* [EXERCISE GOAL] All of the entries are to be restated word for word.

[Saved data entries]
────────────────

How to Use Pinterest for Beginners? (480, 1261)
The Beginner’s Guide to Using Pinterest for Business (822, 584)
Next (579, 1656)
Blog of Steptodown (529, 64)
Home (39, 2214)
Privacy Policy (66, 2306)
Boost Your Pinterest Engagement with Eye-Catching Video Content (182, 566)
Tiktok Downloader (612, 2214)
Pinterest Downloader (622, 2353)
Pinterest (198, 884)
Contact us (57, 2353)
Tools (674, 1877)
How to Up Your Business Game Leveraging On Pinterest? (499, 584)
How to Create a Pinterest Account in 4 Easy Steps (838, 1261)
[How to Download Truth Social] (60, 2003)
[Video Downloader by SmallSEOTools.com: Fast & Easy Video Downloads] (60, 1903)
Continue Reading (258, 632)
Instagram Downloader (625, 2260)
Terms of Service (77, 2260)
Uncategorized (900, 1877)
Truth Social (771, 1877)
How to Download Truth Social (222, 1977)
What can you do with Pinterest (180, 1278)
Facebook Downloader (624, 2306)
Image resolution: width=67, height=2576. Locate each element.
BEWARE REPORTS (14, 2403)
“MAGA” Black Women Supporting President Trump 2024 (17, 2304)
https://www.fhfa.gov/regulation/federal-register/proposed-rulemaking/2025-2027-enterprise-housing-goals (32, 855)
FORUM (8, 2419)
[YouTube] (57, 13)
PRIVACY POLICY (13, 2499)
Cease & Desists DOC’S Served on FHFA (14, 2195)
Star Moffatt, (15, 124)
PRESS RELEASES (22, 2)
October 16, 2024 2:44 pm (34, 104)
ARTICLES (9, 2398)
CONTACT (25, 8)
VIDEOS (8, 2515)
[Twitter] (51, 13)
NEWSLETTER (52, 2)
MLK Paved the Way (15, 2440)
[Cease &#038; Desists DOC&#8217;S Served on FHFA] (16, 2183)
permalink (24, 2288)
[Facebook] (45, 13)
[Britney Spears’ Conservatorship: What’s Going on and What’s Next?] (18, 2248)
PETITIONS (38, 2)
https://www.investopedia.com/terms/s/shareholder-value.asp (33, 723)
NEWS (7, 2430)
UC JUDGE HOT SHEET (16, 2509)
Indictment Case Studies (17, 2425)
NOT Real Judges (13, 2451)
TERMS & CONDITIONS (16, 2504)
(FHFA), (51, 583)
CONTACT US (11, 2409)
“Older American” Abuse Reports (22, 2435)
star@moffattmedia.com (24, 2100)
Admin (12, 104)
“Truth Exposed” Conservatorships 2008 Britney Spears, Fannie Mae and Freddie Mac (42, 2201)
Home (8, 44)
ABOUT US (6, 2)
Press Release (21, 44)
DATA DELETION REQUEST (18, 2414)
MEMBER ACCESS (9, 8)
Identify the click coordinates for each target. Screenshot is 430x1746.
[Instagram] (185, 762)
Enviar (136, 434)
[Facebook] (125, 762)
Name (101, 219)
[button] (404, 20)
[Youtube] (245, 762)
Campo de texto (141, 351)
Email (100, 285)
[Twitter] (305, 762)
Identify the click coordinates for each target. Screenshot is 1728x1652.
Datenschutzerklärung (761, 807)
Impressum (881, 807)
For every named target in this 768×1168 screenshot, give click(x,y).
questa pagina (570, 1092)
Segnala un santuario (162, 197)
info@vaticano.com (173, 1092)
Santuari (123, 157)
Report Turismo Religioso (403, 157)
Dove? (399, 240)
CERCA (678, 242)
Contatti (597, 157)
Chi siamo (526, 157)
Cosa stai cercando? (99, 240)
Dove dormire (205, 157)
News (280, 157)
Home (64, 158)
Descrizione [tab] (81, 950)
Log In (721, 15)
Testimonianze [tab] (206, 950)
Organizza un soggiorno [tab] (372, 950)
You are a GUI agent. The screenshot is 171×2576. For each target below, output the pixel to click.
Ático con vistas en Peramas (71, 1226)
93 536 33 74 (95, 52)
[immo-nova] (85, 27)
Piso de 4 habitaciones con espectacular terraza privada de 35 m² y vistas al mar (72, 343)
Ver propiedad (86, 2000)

────────────────

* [REPLY]
How to Use Pinterest for Beginners? (480, 1261)
The Beginner’s Guide to Using Pinterest for Business (822, 584)
Next (579, 1656)
Blog of Steptodown (529, 64)
Home (39, 2214)
Privacy Policy (66, 2306)
Boost Your Pinterest Engagement with Eye-Catching Video Content (182, 566)
Tiktok Downloader (612, 2214)
Pinterest Downloader (622, 2353)
Pinterest (198, 884)
Contact us (57, 2353)
Tools (674, 1877)
How to Up Your Business Game Leveraging On Pinterest? (499, 584)
How to Create a Pinterest Account in 4 Easy Steps (838, 1261)
[How to Download Truth Social] (60, 2003)
[Video Downloader by SmallSEOTools.com: Fast & Easy Video Downloads] (60, 1903)
Continue Reading (258, 632)
Instagram Downloader (625, 2260)
Terms of Service (77, 2260)
Uncategorized (900, 1877)
Truth Social (771, 1877)
How to Download Truth Social (222, 1977)
What can you do with Pinterest (180, 1278)
Facebook Downloader (624, 2306)
Image resolution: width=67, height=2576. Locate each element.
BEWARE REPORTS (14, 2403)
“MAGA” Black Women Supporting President Trump 2024 (17, 2304)
https://www.fhfa.gov/regulation/federal-register/proposed-rulemaking/2025-2027-enterprise-housing-goals (32, 855)
FORUM (8, 2419)
[YouTube] (57, 13)
PRIVACY POLICY (13, 2499)
Cease & Desists DOC’S Served on FHFA (14, 2195)
Star Moffatt, (15, 124)
PRESS RELEASES (22, 2)
October 16, 2024 2:44 pm (34, 104)
ARTICLES (9, 2398)
CONTACT (25, 8)
VIDEOS (8, 2515)
[Twitter] (51, 13)
NEWSLETTER (52, 2)
MLK Paved the Way (15, 2440)
[Cease &#038; Desists DOC&#8217;S Served on FHFA] (16, 2183)
permalink (24, 2288)
[Facebook] (45, 13)
[Britney Spears’ Conservatorship: What’s Going on and What’s Next?] (18, 2248)
PETITIONS (38, 2)
https://www.investopedia.com/terms/s/shareholder-value.asp (33, 723)
NEWS (7, 2430)
UC JUDGE HOT SHEET (16, 2509)
Indictment Case Studies (17, 2425)
NOT Real Judges (13, 2451)
TERMS & CONDITIONS (16, 2504)
(FHFA), (51, 583)
CONTACT US (11, 2409)
“Older American” Abuse Reports (22, 2435)
star@moffattmedia.com (24, 2100)
Admin (12, 104)
“Truth Exposed” Conservatorships 2008 Britney Spears, Fannie Mae and Freddie Mac (42, 2201)
Home (8, 44)
ABOUT US (6, 2)
Press Release (21, 44)
DATA DELETION REQUEST (18, 2414)
MEMBER ACCESS (9, 8)
Identify the click coordinates for each target. Screenshot is 430x1746.
[Instagram] (185, 762)
Enviar (136, 434)
[Facebook] (125, 762)
Name (101, 219)
[button] (404, 20)
[Youtube] (245, 762)
Campo de texto (141, 351)
Email (100, 285)
[Twitter] (305, 762)
Identify the click coordinates for each target. Screenshot is 1728x1652.
Datenschutzerklärung (761, 807)
Impressum (881, 807)
For every named target in this 768×1168 screenshot, give click(x,y).
questa pagina (570, 1092)
Segnala un santuario (162, 197)
info@vaticano.com (173, 1092)
Santuari (123, 157)
Report Turismo Religioso (403, 157)
Dove? (399, 240)
CERCA (678, 242)
Contatti (597, 157)
Chi siamo (526, 157)
Cosa stai cercando? (99, 240)
Dove dormire (205, 157)
News (280, 157)
Home (64, 158)
Descrizione [tab] (81, 950)
Log In (721, 15)
Testimonianze [tab] (206, 950)
Organizza un soggiorno [tab] (372, 950)
You are a GUI agent. The screenshot is 171×2576. For each target below, output the pixel to click.
Ático con vistas en Peramas (71, 1226)
93 536 33 74 (95, 52)
[immo-nova] (85, 27)
Piso de 4 habitaciones con espectacular terraza privada de 35 m² y vistas al mar (72, 343)
Ver propiedad (86, 2000)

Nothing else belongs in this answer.